All that is changing. This year new EPA emissions standards went into effect that allow the release of only 2.5 grams of particulate matter in an hour.

“Everything we sell meets that standard,” Mendel said, explaining that a “secondary burn” reduces the particulate load in the smoke, improving the efficiency percentile from the “mid-60s to the low-90s.” (There is another benefit, too, in that the secondary burn directs jets of flame toward the inside of the glass viewing window, automatically cleaning it.)

Although all new sales must meet EPA standards, Mendel said older stoves can still be used by homeowners.

In addition to free-standing stoves, Mendel said he also supplies fireplace inserts, typically self-contained metal boxes with glass fronts units, and zero-clearance units that are fire-rated so that reduced clearance is required between the firebox and construction materials.

Mendel said he only briefly dabbled in selling gas fireplaces but quickly gave them up. He does not deal in pellet stoves. He noted that wood is a renewable resource. “It’s an old New England thing,” he observed.

Indeed, the concept of burning wood is ancient—from well before there was a New England—but the modern stove can be as contemporary as tomorrow. "Even in the Berkshires there is now a demand for contemporary architecture,” he said. “I work on a lot of contemporary houses and if people are designing one, they want contemporary woodstoves. I’m trying to make these stoves happy in their environment.”

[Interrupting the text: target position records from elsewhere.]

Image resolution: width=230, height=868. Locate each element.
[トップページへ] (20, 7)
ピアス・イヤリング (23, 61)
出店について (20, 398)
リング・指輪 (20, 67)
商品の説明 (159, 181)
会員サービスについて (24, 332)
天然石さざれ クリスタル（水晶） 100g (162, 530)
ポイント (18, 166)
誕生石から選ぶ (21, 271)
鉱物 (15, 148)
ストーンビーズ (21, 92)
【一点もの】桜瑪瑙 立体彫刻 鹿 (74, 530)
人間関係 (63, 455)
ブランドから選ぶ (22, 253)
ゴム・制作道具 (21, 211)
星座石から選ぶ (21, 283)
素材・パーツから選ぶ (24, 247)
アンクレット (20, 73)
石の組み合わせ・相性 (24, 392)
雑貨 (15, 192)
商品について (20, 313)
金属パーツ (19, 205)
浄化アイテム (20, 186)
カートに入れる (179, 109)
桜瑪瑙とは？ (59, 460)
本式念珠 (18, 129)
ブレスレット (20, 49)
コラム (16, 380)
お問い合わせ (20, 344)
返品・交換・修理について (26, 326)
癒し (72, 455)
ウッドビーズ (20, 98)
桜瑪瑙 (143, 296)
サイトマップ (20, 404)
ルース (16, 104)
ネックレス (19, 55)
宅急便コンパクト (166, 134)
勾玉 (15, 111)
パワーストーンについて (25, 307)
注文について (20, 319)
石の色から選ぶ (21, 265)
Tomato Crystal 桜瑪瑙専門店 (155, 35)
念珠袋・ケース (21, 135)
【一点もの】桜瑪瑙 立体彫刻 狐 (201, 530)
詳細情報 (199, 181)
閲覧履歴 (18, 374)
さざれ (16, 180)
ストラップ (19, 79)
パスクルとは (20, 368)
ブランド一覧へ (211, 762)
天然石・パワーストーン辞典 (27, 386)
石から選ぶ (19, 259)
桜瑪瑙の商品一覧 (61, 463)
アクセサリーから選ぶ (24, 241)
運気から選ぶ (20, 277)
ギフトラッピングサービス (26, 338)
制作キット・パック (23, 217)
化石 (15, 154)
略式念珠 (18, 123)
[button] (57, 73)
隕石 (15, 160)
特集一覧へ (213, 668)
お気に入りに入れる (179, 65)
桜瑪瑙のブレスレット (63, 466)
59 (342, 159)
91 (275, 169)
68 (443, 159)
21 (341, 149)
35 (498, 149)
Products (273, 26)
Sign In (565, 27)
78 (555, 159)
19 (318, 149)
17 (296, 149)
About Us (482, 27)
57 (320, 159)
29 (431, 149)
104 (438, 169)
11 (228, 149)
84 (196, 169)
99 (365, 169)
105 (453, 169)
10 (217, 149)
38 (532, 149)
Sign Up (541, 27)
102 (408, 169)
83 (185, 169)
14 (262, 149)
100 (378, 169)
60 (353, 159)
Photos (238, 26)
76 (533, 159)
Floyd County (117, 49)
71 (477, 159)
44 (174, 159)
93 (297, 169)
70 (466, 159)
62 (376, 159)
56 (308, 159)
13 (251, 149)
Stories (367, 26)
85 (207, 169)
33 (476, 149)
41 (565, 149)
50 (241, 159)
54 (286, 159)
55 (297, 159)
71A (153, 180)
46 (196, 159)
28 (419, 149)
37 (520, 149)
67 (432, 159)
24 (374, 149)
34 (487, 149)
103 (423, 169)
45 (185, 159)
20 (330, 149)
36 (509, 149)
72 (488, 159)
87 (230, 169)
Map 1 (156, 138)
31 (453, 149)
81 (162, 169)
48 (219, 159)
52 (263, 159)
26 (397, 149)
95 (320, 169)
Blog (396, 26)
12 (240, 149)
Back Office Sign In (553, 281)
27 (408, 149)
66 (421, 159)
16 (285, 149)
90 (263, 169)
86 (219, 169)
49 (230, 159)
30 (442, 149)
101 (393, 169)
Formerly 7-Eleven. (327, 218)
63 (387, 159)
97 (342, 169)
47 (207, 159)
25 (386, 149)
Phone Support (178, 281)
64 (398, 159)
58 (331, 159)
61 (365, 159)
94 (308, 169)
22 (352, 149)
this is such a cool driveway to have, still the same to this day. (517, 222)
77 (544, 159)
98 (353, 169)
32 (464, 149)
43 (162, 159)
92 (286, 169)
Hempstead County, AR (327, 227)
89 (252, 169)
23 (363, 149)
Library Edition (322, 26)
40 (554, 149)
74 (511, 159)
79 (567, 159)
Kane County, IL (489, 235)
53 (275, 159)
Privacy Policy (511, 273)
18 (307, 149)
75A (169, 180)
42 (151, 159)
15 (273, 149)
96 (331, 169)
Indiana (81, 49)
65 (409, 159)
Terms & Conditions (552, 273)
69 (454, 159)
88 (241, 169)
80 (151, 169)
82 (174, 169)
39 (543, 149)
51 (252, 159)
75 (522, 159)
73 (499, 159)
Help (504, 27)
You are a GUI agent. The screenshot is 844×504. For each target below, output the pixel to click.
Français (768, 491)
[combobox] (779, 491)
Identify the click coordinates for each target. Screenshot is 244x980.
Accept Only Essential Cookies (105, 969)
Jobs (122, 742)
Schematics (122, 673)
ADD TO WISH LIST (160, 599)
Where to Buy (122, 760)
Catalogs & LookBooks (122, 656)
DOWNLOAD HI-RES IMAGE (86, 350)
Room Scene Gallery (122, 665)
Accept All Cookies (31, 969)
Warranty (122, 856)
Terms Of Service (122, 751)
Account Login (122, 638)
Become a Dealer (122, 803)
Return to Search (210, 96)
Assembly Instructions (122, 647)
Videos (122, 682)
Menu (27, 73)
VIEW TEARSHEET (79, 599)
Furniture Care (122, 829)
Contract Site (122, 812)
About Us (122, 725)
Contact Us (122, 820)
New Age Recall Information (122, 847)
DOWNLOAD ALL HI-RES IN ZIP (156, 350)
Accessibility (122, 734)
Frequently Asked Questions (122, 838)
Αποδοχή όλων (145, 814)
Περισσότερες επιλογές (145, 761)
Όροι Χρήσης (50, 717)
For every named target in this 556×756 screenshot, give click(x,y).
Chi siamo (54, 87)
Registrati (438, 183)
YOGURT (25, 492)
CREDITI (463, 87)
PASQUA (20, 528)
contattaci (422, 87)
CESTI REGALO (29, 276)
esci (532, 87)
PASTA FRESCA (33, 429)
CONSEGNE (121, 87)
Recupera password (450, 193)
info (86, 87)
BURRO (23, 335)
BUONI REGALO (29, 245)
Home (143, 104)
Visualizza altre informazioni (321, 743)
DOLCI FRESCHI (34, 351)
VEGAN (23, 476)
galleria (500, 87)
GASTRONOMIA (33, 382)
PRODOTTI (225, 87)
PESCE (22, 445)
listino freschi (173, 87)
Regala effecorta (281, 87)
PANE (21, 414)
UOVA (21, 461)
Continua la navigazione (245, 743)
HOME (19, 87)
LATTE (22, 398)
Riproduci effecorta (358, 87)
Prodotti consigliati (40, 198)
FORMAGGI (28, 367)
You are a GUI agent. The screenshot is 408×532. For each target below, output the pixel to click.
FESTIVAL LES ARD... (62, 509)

The modern stoves are sleek and classic. One, The Wittus Shaker, has won international design awards, while another, the Stuv, has a smaller combustion chamber perfectly suited to smaller, well-insulated homes of today. For longer-lasting heat, a masonry heater can be fitted with an accumulator unit that stores part of the heat produced by the combustion of wood. The accumulated energy continues to dissipate for several hours after the fire has died out.

His new showroom displays several different styles of stoves in operation. Adding to the ambiance is a display of contemporary art. “It’s nice to show local artists,” he concluded.

While Mendel prefers the purity of burning wood, there are other dealers with different kinds of fireplace technology, some that do not require stacking wood. The House of Warmth co-owner Nyree Pieck says their outlet (449 Danbury Road in New Milford) sells a full range of products: wood, gas, pellet and electric—the last showing a surge in interest. “When we went into business seven years ago,” she said, “we had an electric fireplace on the floor and we got rid of it because there was no interest. Then two years ago we started to get requests.”

She said they carry the Dimplex brand, a firm, she says, is “always in the forefront of technology.” “You don’t need any special wiring. You can just plug the unit into a wall outlet and it will heat a 400-foot space. If you have an electrician wire it, you can heat 800-square feet. And there are no clearances from combustible materials, you can put it against a flat wall or even get a log set and just put it in a real fireplace.”

No venting is required and you don’t have to get up to throw another stick on the fire—just use your remote control to raise and lower the flames.

At Dean’s Stove and Spa’s new outlet in New Hartford (376 Main Street) customers can find a variety of technologies for both in- and outdoor use, ranging from wood to gas and electric. The units can be used for a primary heat source, supplemental heat for even pure ambiance.

For instance, DaVinci custom linear gas fireplaces provide endless possibilities for design and functionality and range from two feet to 66 feet in length. The gas flames stay safely behind glass that never gets hotter than 135 degrees, while the surrounds offer multiple fire art options. The Maestro Collection, on the other hand, has a modern, minimalist presentation for three vertical and two square models ranging up to 58 inches long.

Another solution: try an EcoSmart Ventless Fireplace, fueled by bioethanol, a clean-burning, renewable fuel based on plants such as corn and sugarcane. Again, there is no need to vent, no electrical, gas lines or utility connections needed and no soot, ash or air-quality issues.